● **Extrait source**
+--

TT Interview : Carlos Reygadas

Illustration : Post Tenebras Lux (screencaps)
Rencontré en janvier dernier lors de l'édition 2013 de Black Movie à Genève, le réalisateur mexicain Carlos Reygadas nous parle de ses débuts en tant que cinéaste, de Cannes et de son dernier film qui sort aujourd'hui sur les écrans en Suisse : le très étrange et angoissant Post Tenebras Lux.

Il faut voir la chose au cinéma, sur grand écran, à un volume élevé. Sentir le vent dans les arbres, les coups de pistolets. L'objet est étrange. Décrié par les critiques et pourtant palmé à Cannes (prix de la mise en scène), Post Tenebras Lux porte les signes du film fantôme, qui ne se logera qu'une petite semaine dans un multiplex citadin mais que l'on reverra sans doute dans des salles d'un cinéma indépendant plus tard, pour survivre. Certains le comparent à Malick, dans sa façon de filmer la nature et les êtres. Mais Reygadas se défend de ce type de comparaison, lui qui a suivi des études de droit sans passer par une école de cinéma et qui préfère savoir que son destin est entre ses mains et non pas structuré dans un bureau fermé d'un homme de lois. Il préfère parler d'éléphants, de lumière et de la guerre de Crimée.


Avant de vous mettre à réaliser, vous exerciez le métier d'avocat. Aviez-vous déjà quelque part dans votre tête l’envie de faire du cinéma ?

+--

● **Consigne écrite 1**
Dans l'extrait sur Carlos Reygadas, reformulez sous forme de liste plus courte le paragraphe qui commence par « Il faut voir la chose au cinéma », en conservant ses faits principaux.

+--

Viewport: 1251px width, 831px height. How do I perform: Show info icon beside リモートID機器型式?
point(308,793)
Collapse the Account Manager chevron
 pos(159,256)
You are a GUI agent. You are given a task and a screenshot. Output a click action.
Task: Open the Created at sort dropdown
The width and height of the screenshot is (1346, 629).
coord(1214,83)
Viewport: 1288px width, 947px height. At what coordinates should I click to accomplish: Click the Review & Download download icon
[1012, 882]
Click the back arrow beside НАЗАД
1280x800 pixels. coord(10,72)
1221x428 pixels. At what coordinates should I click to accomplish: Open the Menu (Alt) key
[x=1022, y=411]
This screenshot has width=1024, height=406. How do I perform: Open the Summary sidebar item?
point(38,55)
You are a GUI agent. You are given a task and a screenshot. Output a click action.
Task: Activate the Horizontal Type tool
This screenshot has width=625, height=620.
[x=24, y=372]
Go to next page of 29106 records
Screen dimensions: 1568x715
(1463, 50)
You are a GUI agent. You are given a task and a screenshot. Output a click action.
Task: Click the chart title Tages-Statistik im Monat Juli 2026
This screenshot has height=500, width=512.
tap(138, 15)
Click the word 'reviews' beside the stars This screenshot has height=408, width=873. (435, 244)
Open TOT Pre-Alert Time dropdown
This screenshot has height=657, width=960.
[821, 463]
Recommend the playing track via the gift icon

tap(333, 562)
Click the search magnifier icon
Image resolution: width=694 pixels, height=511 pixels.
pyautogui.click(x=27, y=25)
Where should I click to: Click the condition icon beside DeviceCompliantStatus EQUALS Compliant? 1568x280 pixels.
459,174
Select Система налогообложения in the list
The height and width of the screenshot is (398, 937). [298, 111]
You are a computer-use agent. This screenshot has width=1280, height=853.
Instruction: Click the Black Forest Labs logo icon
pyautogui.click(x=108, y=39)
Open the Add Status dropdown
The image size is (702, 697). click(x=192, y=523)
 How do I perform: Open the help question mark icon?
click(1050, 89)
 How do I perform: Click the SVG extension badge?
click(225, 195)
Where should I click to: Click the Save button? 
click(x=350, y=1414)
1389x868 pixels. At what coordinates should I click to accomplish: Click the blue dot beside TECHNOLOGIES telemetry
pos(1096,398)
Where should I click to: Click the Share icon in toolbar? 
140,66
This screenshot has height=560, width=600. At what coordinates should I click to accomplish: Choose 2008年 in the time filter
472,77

+--

● **Consigne écrite 2**
Convertissez en tableau Markdown les lignes des entrées, en partant du début des entrées et en terminant par la ligne qui contient « pos(159,256) ». Le tableau a deux colonnes, « N° » et « Ligne », et les lignes vides sont omises.

● **Réponse attendue 1**
- Post Tenebras Lux est à voir au cinéma, sur grand écran, à un volume élevé.
- Décrié par les critiques, le film a pourtant reçu le prix de la mise en scène à Cannes.
- Il porte les signes du film fantôme : une petite semaine dans un multiplex citadin, puis sans doute une survie dans des salles de cinéma indépendant.
- Certains le comparent à Malick pour sa façon de filmer la nature et les êtres, mais Reygadas se défend de ce type de comparaison.
- Reygadas a suivi des études de droit sans passer par une école de cinéma et préfère savoir que son destin est entre ses mains.
- Il préfère parler d'éléphants, de lumière et de la guerre de Crimée.

● **Réponse attendue 2**
| N° | Ligne |
|---|---|
| 1 | Viewport: 1251px width, 831px height. How do I perform: Show info icon beside リモートID機器型式? |
| 2 | point(308,793) |
| 3 | Collapse the Account Manager chevron |
| 4 |  pos(159,256) |